◆ **SOURCE DOCUMENT**:
○ ○ ○

Now that the model is defined, you can create it.

In [None]:
spike_grad = surrogate.fast_sigmoid(slope=25) # the surrogate gradient
beta = 0.9 # decay rate

# this is for using cuda
device = torch.device("cuda") if torch.cuda.is_available() else torch.device("cpu")
print(f'Device: {device}')
model = SpkNet(input_size, hidden_size, output_size, beta, spike_grad).to(device)

# Loss and optimizer

Yay you created the model! Now, it needs a loss function, and also an optimizer.

The correct output class should be the one with the most spikes, so it makes sense for the loss to be minimized when all the spikes happen for the correct output class. However, this could result in weights getting set to zero causing dead neurons, so instead, the loss will aim for a certain percent of spikes in the correct class, with the rest being for the incorrect class.

The loss will be mean squared error and the optimizer will be Adam.

○ ○ ○

◆ **PROVIDED RECORDS**:

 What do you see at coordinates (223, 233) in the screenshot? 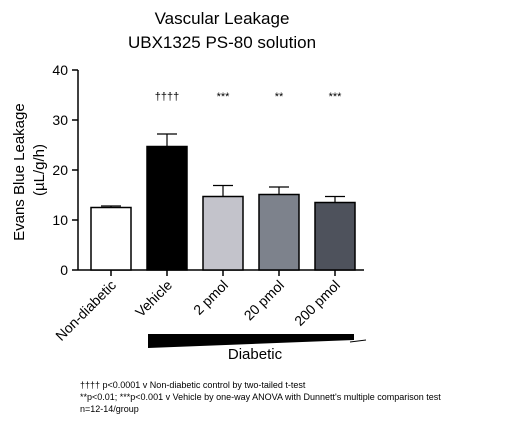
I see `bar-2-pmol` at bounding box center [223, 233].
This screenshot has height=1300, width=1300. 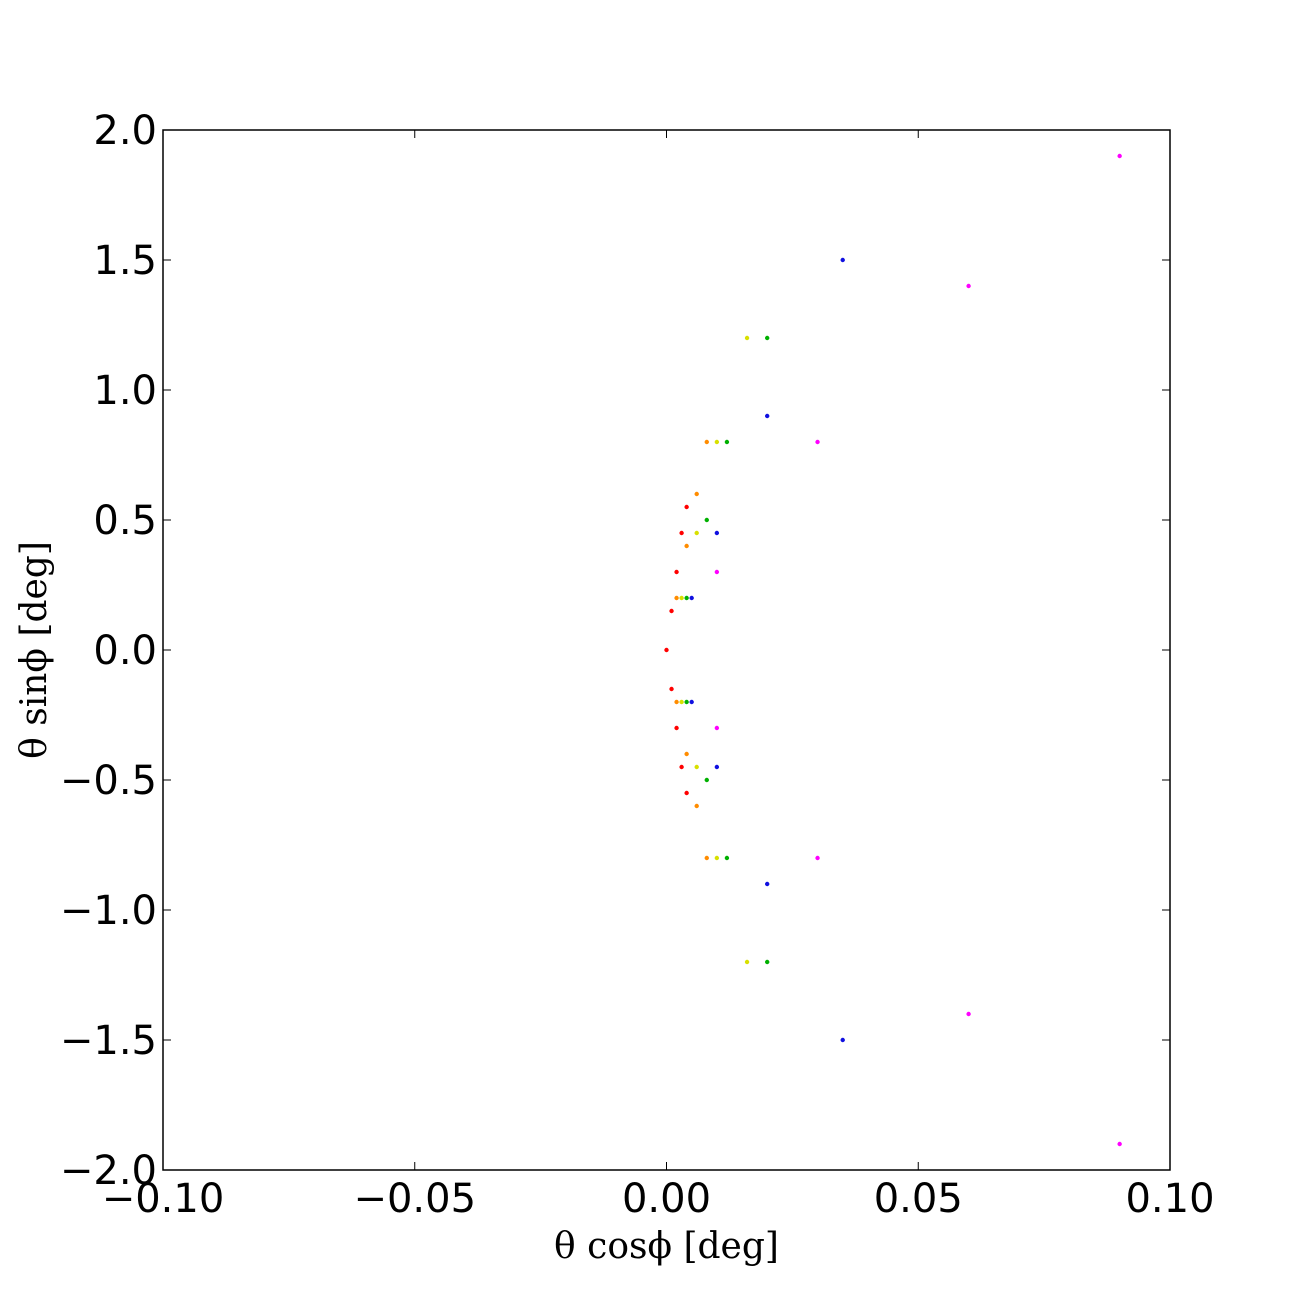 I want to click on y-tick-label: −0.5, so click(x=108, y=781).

○ ○ ○

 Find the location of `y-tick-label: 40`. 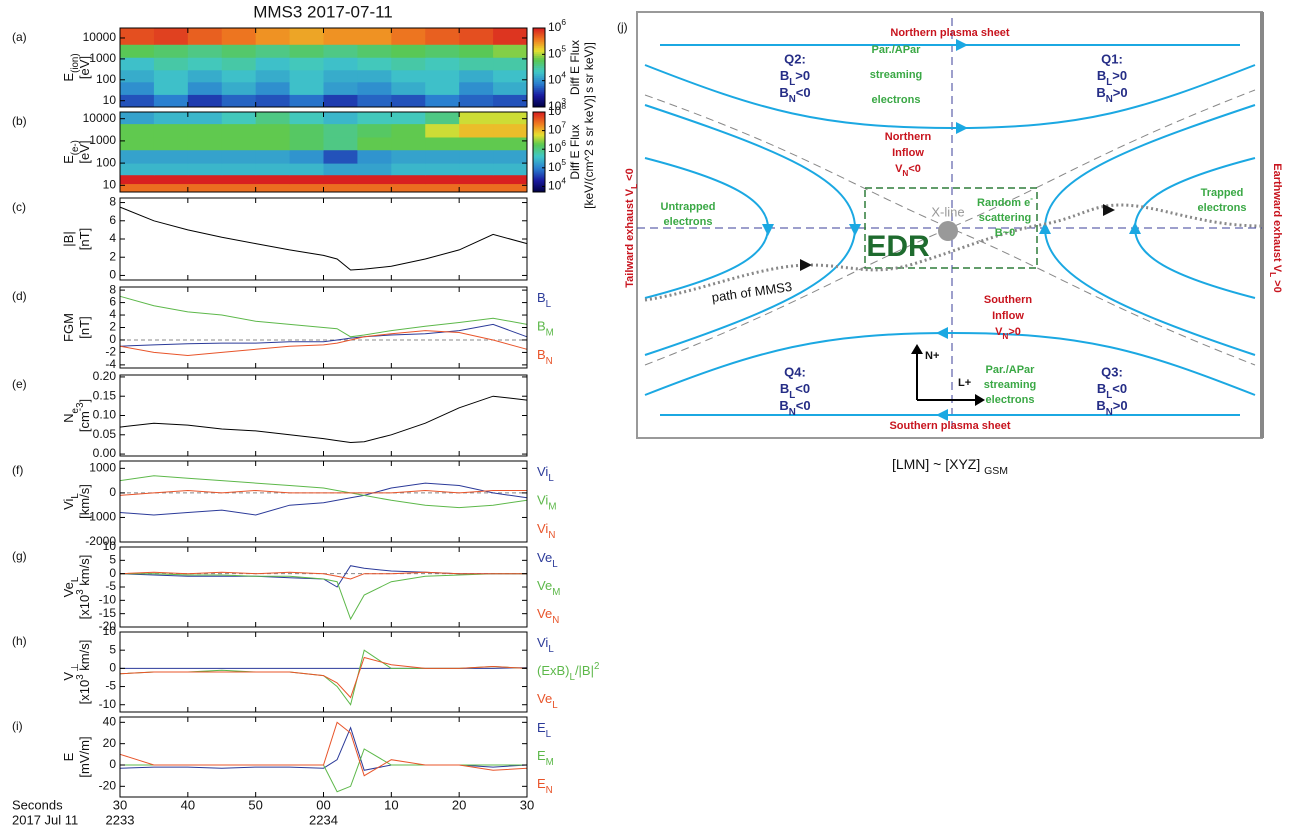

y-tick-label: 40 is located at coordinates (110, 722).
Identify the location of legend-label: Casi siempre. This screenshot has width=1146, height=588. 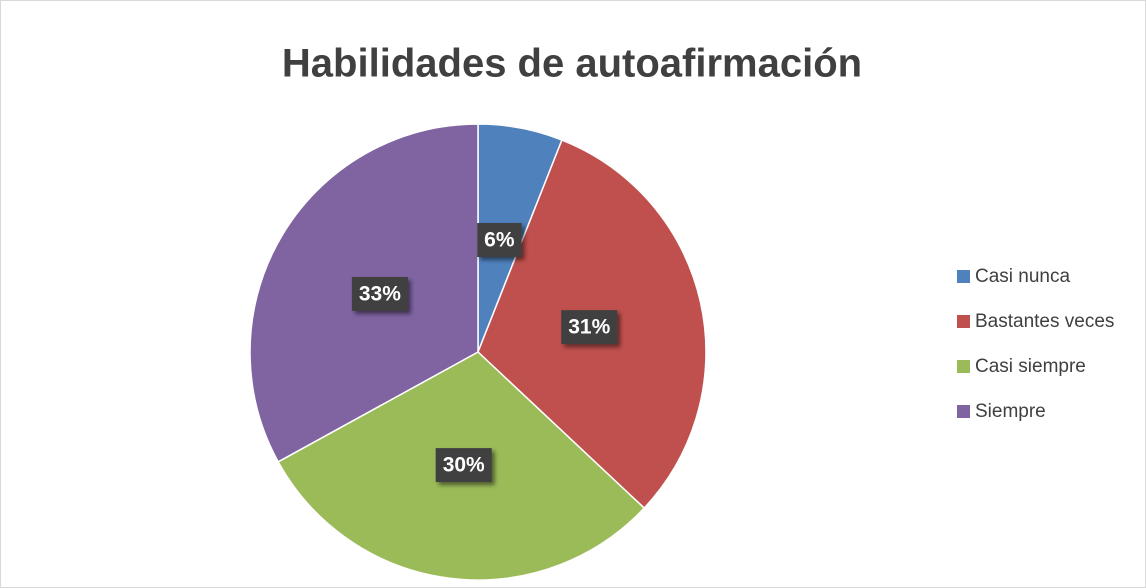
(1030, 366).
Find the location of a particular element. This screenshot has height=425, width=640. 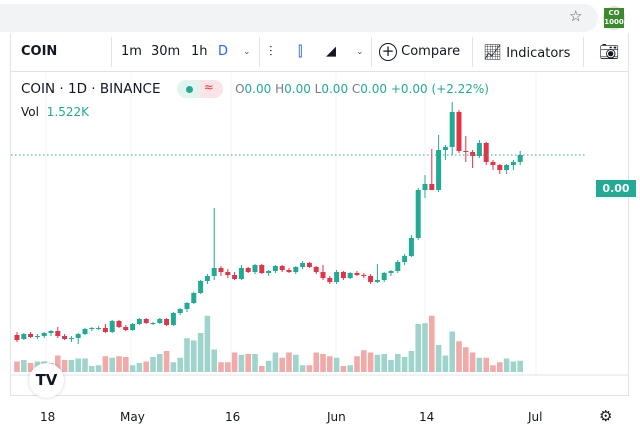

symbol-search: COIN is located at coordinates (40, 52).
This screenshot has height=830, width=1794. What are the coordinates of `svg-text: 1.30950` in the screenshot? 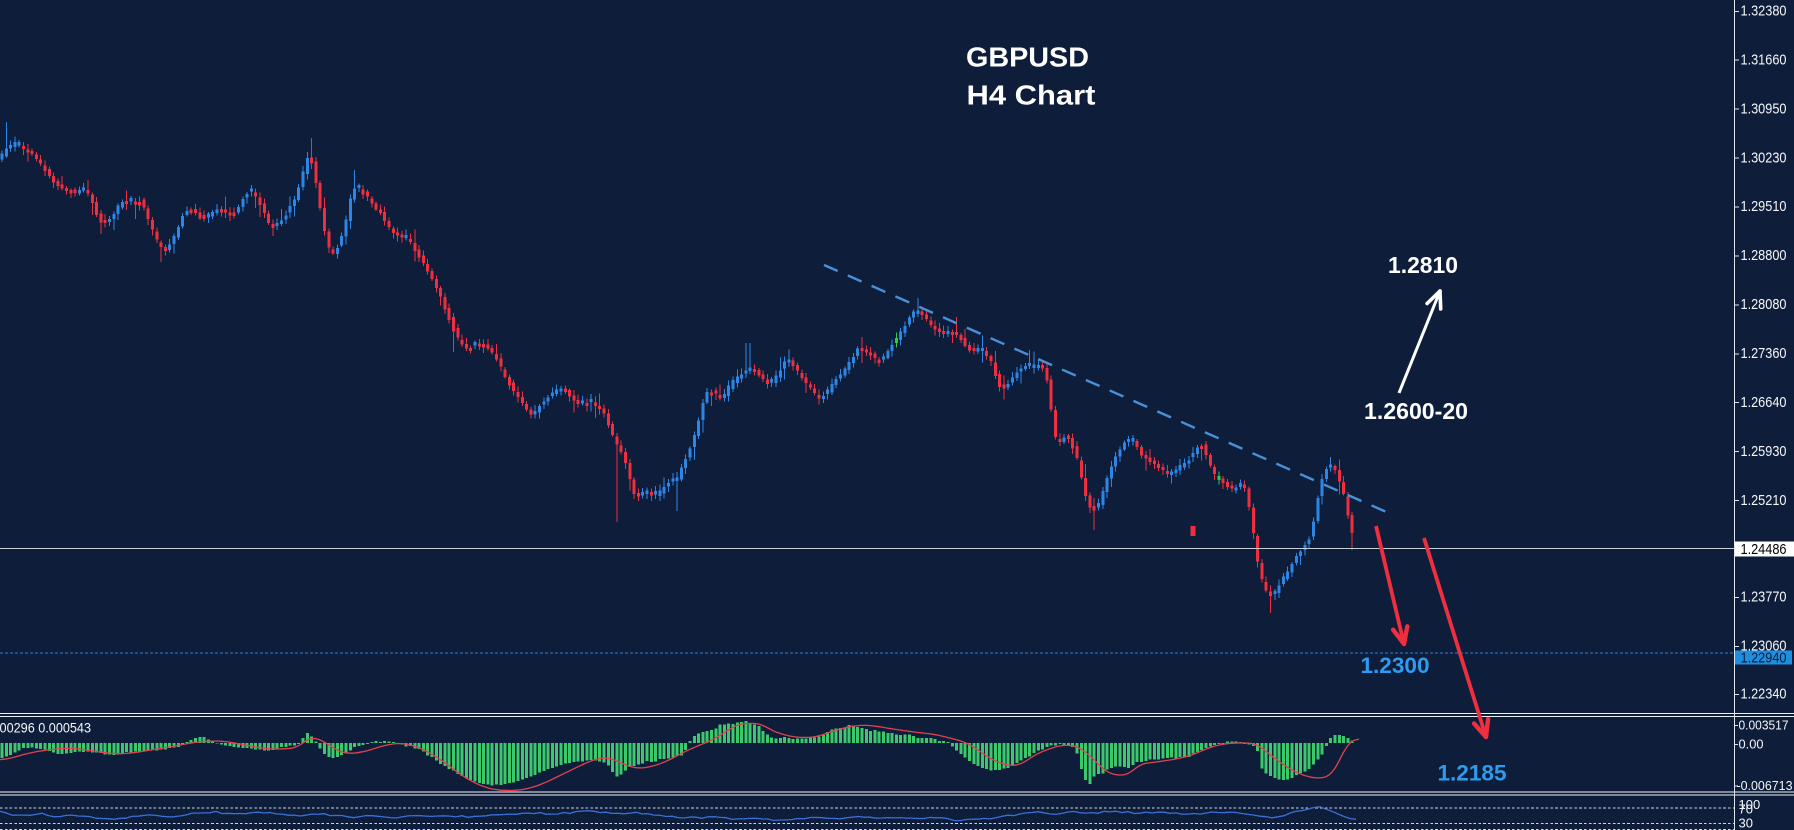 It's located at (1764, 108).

○ ○ ○

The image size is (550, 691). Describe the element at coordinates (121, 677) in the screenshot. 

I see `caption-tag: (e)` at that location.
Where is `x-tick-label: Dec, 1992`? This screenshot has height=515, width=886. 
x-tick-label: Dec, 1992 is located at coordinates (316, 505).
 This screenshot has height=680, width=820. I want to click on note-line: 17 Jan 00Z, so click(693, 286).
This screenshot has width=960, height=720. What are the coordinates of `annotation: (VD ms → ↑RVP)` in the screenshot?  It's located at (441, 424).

○ ○ ○

◆ **WORK INSTRUCTIONS**:
[1] Determine whether each statement agrees with the spiking network tutorial, answering yes or no and quoting the words of the tutorial that decide it: (a) The decay rate beta is set to 0.9. (b) The chosen optimizer is stochastic gradient descent. (c) The loss is designed so that all spikes occur in the correct output class.
[2] Resume the spiking network tutorial after its final sentence and carry it forward.
The rows bear no relation to the spiking network tutorial.

◆ **RESPONSE LIST**:
[1]
(a) Yes: "beta = 0.9 # decay rate"
(b) No: "the optimizer will be Adam."
(c) No: "the loss will aim for a certain percent of spikes in the correct class, with the rest being for the incorrect class."

[2]
In [15]:
# Learning rate
learning_rate = 0.0001
target_correct = 0.8

# loss and optimizer
criterion = SF.mse_count_loss(correct_rate=target_correct, incorrect_rate=1-target_correct)
optimizer = torch.optim.Adam(model.parameters(), lr=learning_rate, betas=(0.9, 0.99))

## Training
Now, the model is created and you are ready to train it.

In [None]:
import datetime # so we can see how long each batch is taking
save_checkpoints = True

# loading and saving the model:
# you can import a model that is saved already
load_model_path = None # './models/snn/model'
# you'll save checkpoints to ./models/snn/epoch{epoch}, and save the most recent to ./models/snn/model
save_model_path = './models/snn'


# function for saving
import os
def save(epoch, model, optimizer, path):
  checkpoint = {
    'epoch': epoch,
    'model_state': model.state_dict(),
    'optim_state': optimizer.state_dict()
  }
  if not os.path.exists(path):
    os.makedirs(os.path.dirname(path), exist_ok=True)
  torch.save(checkpoint, path)
  print(f'Saved to {path}')

starting_epoch = 0
# load existing model
if load_model_path is not None:
  checkpoint = torch.load(load_model_path, map_location=torch.device('cpu'))
  starting_epoch = checkpoint['epoch']
  model.load_state_dict(checkpoint['model_state'])
  optimizer.load_state_dict(checkpoint['optim_state'])
  print(f'Starting from after epoch {starting_epoch}')
else:
  print('New model')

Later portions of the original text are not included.